The .deployignore File

By default, ShipIt already ignores common files during updates (e.g., .env, vendor, node_modules, .git, public_html).

If you have specific files or folders in your Git repository that should not be copied to your live server during a deployment, you can place a .deployignore file in any directory.

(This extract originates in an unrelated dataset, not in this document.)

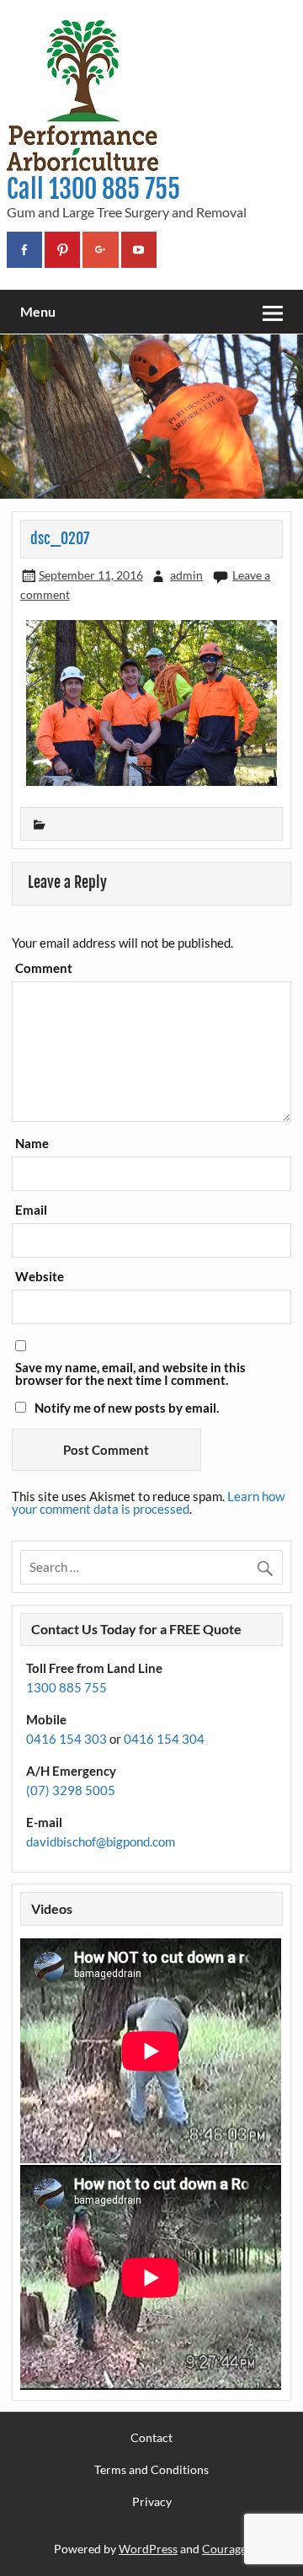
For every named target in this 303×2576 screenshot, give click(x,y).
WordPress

The syntax is similar to .gitignore. Each line represents a pattern to exclude:

# Ignore specific files
docker-compose.yml
phpunit.xml

# Ignore entire directories
tests/
dev-tools/

# Ignore files matching a pattern
*.log
*.sqlite

ShipIt traverses your folders and recursively applies any .deployignore files it finds during the update process. Use the vendor/bin/shipit --dry-run flag to safely verify that your ignore patterns are working correctly before doing a live deployment!

Security Best Practices

• Never expose .deploy/ to the web: Best practice is to keep your root directory (where composer.json and .deploy live) above your public document root (e.g. /home/user/domains/domain.com/ while the web root is /home/user/domains/domain.com/public_html).
• Protect Webhooks: If you use a webhook PHP script to trigger deployments, secure the endpoint using a secret token verify from GitHub/GitLab. Do not leave the webhook URL easily guessable.
• SSH Keys vs Passwords: Always authenticate the server against the Git provider using Deploy Keys or SSH keys instead of hardcoding passwords or tokens in URLs.

License

This project is licensed under the MIT License - see the LICENSE file for details.